2007 ILRF Annual Report
Date of publication: August 1, 2008
A note from the Director:
The year 2007 may have marked a turning point in the struggle to end child labor around the world.
We at ILRF have been fighting to raise awareness of, and promote solutions to, the terrible problem of child labor since the day we opened our doors, over twenty years ago. Important progress was made in the late 1990s, when we led the Global March Against Child Labor to the doors of the International Labor Organization, convinced the ILO to adopt a new convention against the Worst Forms of Child Labor, and successfully pushed the US government to be an early ratifier of that new Convention. Yet progress since that moment in 1998 has been slow. The ILO estimates that 211 million children around the world continue to work in conditions that jeopardize their health, education and welfare.
Yet we saw notable attention and progress to issues in our work to highlight forced and child labor throughout the year 2007, and media attention to this issue has reached a new high. A lengthy investigative report by Bloomberg News in December 2006 on forced labor in pig iron production in Brazil galvanized attention to this issue, and our Firestone campaign on child labor in rubber production received notable media coverage throughout the year, beginning in January 2007 when Firestone was given a Public Eye Award for Worst Global Corporation opposite the World Economic Forum in Davos. Later in the year, a BBC exposé of forced child labor in cotton production in Uzbekistan spurred global garment brands and retailers to take responsibility for forced labor in their cotton supply.

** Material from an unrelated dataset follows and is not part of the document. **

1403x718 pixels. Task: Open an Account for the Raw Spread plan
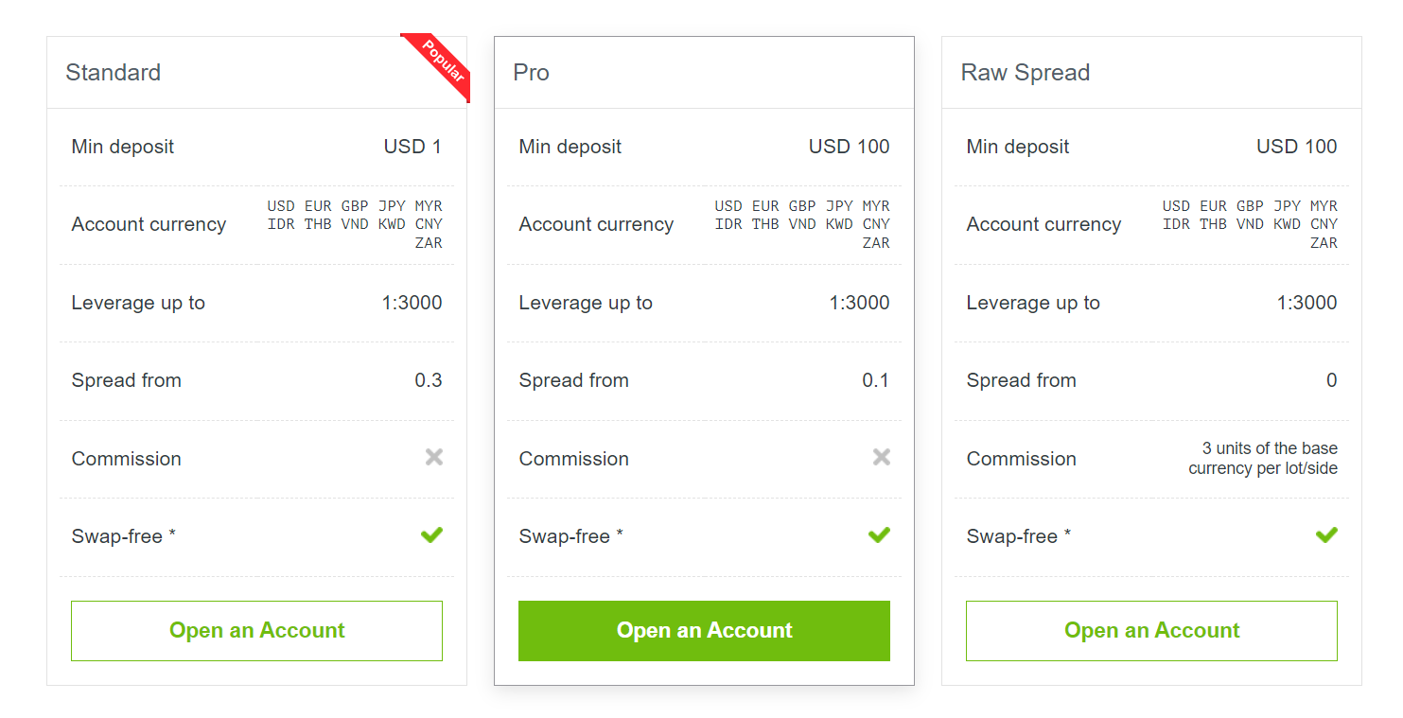1151,631
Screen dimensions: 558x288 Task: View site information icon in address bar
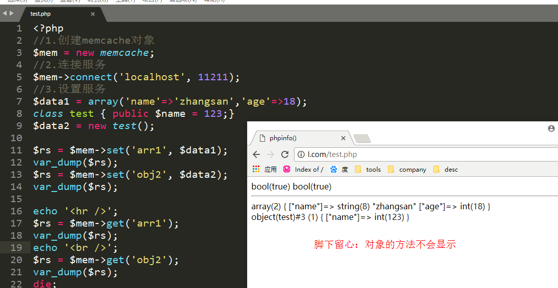[x=301, y=154]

We ended the year 2007 on a true high note, celebrating the unprecedented victory by the Firestone Agricultural Workers’ Union of Liberia (FAWUL), which in December 2007 won legal recognition as the first-ever independent workers’ union on the world’s largest rubber plantation. This victory reminded us that the true opposite of enslavement is not freedom, but empowerment. Individual freedom in a context of systemic economic repression has little practical meaning; worker and community empowerment to bargain better economic conditions, and a real future for workers and their families, is the only real and sustainable way forward out of modern-day slavery.
As FAWUL begins its negotiations with the company in 2008, we look forward to supporting its efforts to eradicate forced child labor on the plantation through the establishment of a fair deal and living wage that will finally enable the plantation’s adult workers to support their families.
And what about the litigation? Many of ILRF’s longstanding friends and supporters will look through the pages of this year’s annual report and note the absence of updates on the important human rights litigation we have launched in recent years against Coca Cola, Drummond Mines, ExxonMobil and other major multinational corporations. As many of our supporters know, we experienced a dramatic organizational change in 2007, as in the beginning of the year we witnessed the launch of International Rights Advocates, a new sister organization dedicated solely to continuing this litigation work to hold corporations accountable for human rights abuses around the world. Terry Collingsworth left ILRF to spearhead this new effort, and we look forward to a warm relationship with Terry and his team of lawyers, even as ILRF continues its own important work through public education, campaigns, and policy advocacy to develop innovative new means to hold corporations accountable for workers’ rights violations.
We look forward with great enthusiasm to continuing this progress in 2008!